A convivência com crianças inspira mudanças positivas nos adultos, que devem cuidá-las independente do vínculo afetivo
Na contramão do medo de trazer mais crianças ao mundo, entenda como a presença delas transformam a vida dos adultos, independente de parentalidade. Especialistas afirmam que essa convivência intergeracional é essencial para o bem viver.
Imagine uma cidade pouco colorida, sem brinquedos nas praças nem rabiscos de amarelinhas nas calçadas. Ou então as escolas mais vazias e esquinas onde as risadas de bebês são raras. Talvez, para quem não convive com crianças, esse impacto pode ser difícil de compreender logo de primeira. Mas, em uma sociedade com menos nascimentos a cada década, os reflexos chegam para todos.
Nas culturas indígenas e quilombolas, a presença de crianças nos espaços de convivência está bastante conectada à existência e identidade. São elas que, escutando as histórias dos avós e de outros mais velhos, aprenderão sobre seus mitos e tradições dando continuidade aos grupos. Por isso, as comunidades originárias têm um olhar para as infâncias que é diferente das pessoas brancas. Para os Avá-Guarani, por exemplo, os adultos têm uma missão com as crianças: transmitir a sabedoria das gerações passadas. Nessa experiência, exposta na série Culturas Indígenas, a convivência intergeracional tem um lugar de extrema importância para a vida das pessoas e pode servir de exemplo para toda a sociedade.
Afinal, imaginar um futuro em que a convivência com crianças pode ser reduzida deve configurar um alerta, conforme expõe Rafize Santos, filósofa e consultora organizacional. Para ela, “perdemos a esperança em um mundo em que não vemos a vida pelos olhos das crianças”. Portanto, afirma que os adultos deveriam se perguntar mais: “quantas crianças tenho no meu entorno?” e, a depender da resposta, ser intencional a busca por convivência com mais crianças. Ainda, ela nos provoca a pensar sobre o papel das crianças enquanto pessoas que também têm algo a nos ensinar.
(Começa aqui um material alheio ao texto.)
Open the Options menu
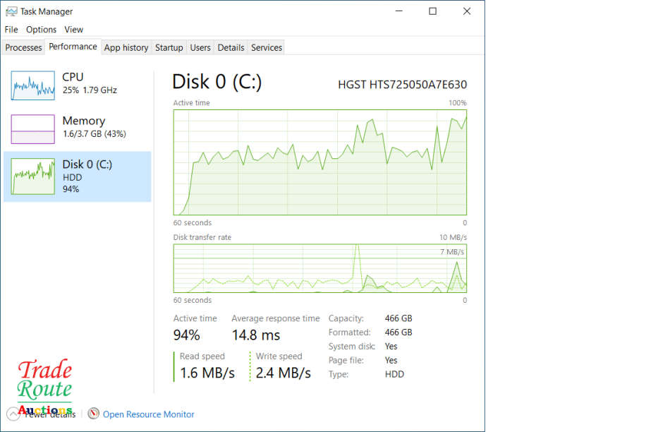 41,30
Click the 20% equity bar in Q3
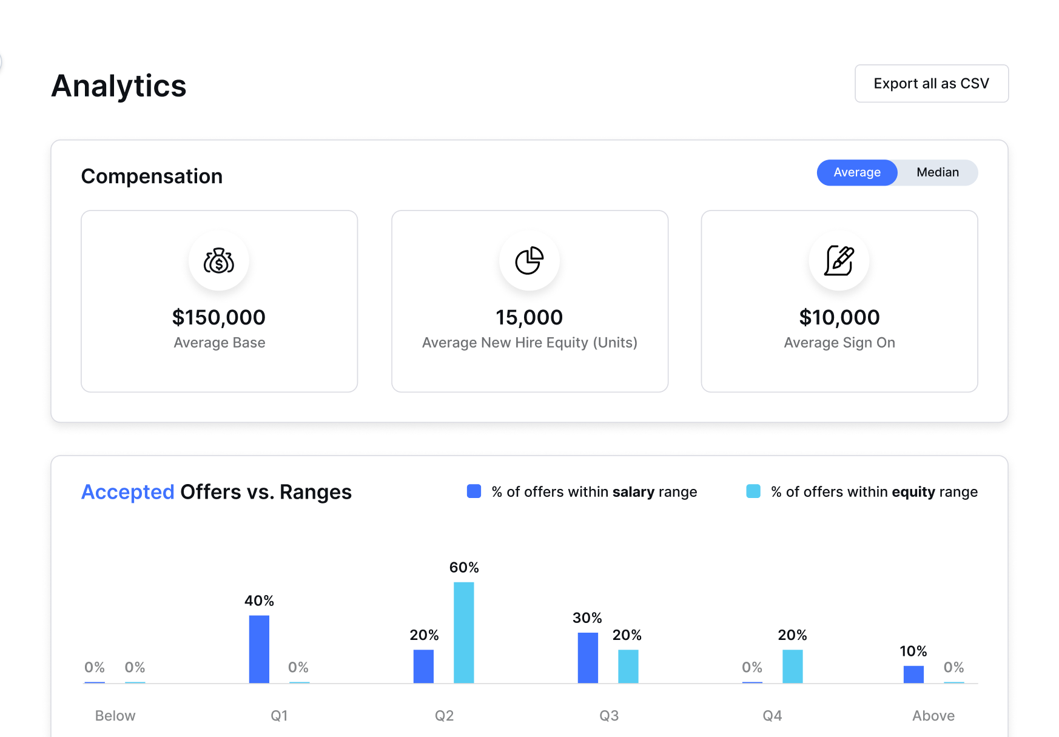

“Os adultos precisam se permitir brincar mais e se colocar como aprendizes das crianças.”
Há um tabu de que os jovens sabem menos do que os mais velhos e nada têm a contribuir. Porém, a psicóloga Camille Saraiva explica que é reducionista pensar que as novas gerações nada sabem. Por isso, ela propõe que os adultos revejam essa ideia. “São apenas formas diferentes de viver, adequadas ao contexto em que nasceram. Ter essa consciência amplia horizontes”, diz.
“Crianças podem nos ensinar a fazer coisas de um jeito diferente, e também melhor, por que não?”. Camille se expressa não apenas do lugar de psicóloga, mas também de alguém que convive com crianças em outros espaços, como em um voluntariado que fez recentemente.
“Se conseguíssemos aprender com elas habilidades que são próprias de sua faixa etária, certamente, enfrentaríamos as dificuldades da vida adulta de outro modo”, afirma. Dentre essas habilidades, Camille destaca “viver no presente”. Ou seja, em um mundo de adultos ansiosos, que estão sempre olhando para o amanhã, as crianças nos lembram de olhar para o hoje!
Além disso, a capacidade de adaptabilidade e a disposição para descobrir o diferente são também próprias da infância. Nesse sentido, a psicóloga explica que essas características representam importantes aprendizados que a convivência com crianças pode promover. “Às vezes ficamos muito restritos a nossas bolhas sociais e isso nos priva de entrar em contato com o diferente. As crianças, por outro lado, são mais abertas.
“Conviver com crianças entendendo que elas também podem nos ensinar algo é valioso.”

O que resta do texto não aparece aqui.